Avvolti da queste sensazioni, il termine che vi proponiamo con la lettera I (la terza della parola “Psicologia”) è “intimità”.
A cosa ci fa pensare? L’intimità è confidenza, è un’espressione d’affetto tra persone legate da rapporti stretti. È profonda, segreta, un segno di vicinanza.
Perché parlarne in una rubrica di psicologia? Perché ci permette di indagare un po’ quello che accade nel nostro intimo, quello che accade nell’intimo dei nostri pensieri, nell’intimo delle relazioni affettive. In un’epoca in cui tutto è sbandierato ai quattro venti - sui social per esempio - e il mondo sembra il palcoscenico di una gara a chi pubblica di più il proprio self, che spazio rimane all’intimità?
Un compito dei professionisti della psicologia è dunque quello di permettere alle persone di esprimere la propria intimità, ma nel contempo di prendersene cura. Questo temine di primo acchito sembra essere di facile comprensione perché in uso frequente, ma in realtà non va dato per scontato.
Nell’ aprile del 2013, Agalma, rivista di studi culturali e di estetica, ha proposto un numero interamente dedicato a: “Che cos’è l’intimità?” suggerendo una divisione tripartita delle relazioni intime, che ci guida in una prima riflessione sulle tipologie di intimità esistenti.
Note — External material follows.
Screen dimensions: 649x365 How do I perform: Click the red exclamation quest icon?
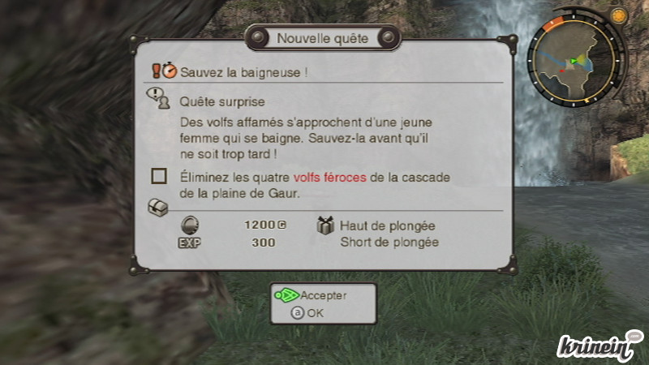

Il primo tipo è l’edonistico (ovvero l’intimità legata esclusivamente al piacere), il secondo l’utilitaristico e il terzo l’autentico; questa suddivisione ben si allinea con ciò che il filosofo Aristotele dice sui rapporti affettivi. Infatti egli sostiene che questi siano rispettivamente fondati sul piacere, sull’interesse o sulla virtù.
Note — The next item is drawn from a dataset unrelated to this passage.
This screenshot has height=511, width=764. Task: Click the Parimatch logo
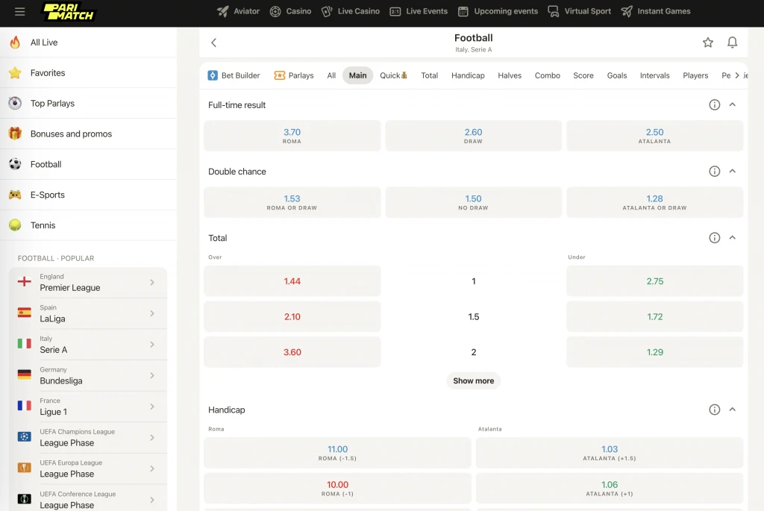click(x=69, y=12)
Se i primi due sono fragili e accidentali perché “l’amato non è amato per se stesso, ma per il piacere o l’utilità che procura”, solo da un rapporto intimo autentico e virtuoso ci si può aspettare che nasca la fiducia e la disposizione a non farsi ingiustizia reciprocamente.
L’edonistico e l’utilitaristico sono basate sullo scambio, un’interazione che mercifica il senso stretto della relazione in funzione di un guadagno intrinseco più o meno disvelato. Riuscire ad avere una relazione autentica con se stessi, con i propri affetti e con il mondo che ci circonda è qualcosa che si basa invece su un sentimento di appartenenza reciproca che rende noi e l’Altro liberi di fare le proprie scelte. Attenzione dunque alla responsabilità che abbiamo nello scegliere di applicare l’una o l’altra modalità.
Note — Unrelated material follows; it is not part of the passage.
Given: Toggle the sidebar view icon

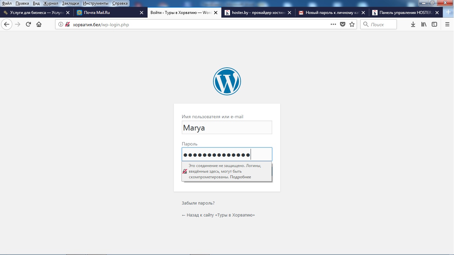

Diana Prada, Psicologa e psicoterapeuta dell’équipe TheClew
Intimità deriva dal latino intimus, superlativo di internus, inteso come qualcosa che sta molto addentro, che è il più addentro possibile. In modo figurato dà l’idea di essere molto familiare, intrinseco. È interessante notare come in questo termine sia insito un paradosso: se l’intimità la si considera come qualcosa di inesprimibile, indicibile, ineffabile e, come tale, non può essere detta la sua essenza, come possiamo fare a comunicarne il senso senza che perda così il suo valore intrinseco?
In-timus è rivolto verso l’interno, e dunque come può contemporaneamente conciliarsi con l’altro, il fuori, l’esterno? Ci troviamo di fronte a una parola che coniuga con grande maestria il dentro di noi e il rapporto con gli altri, rendendo forse il tutto ancor più curioso e affascinante.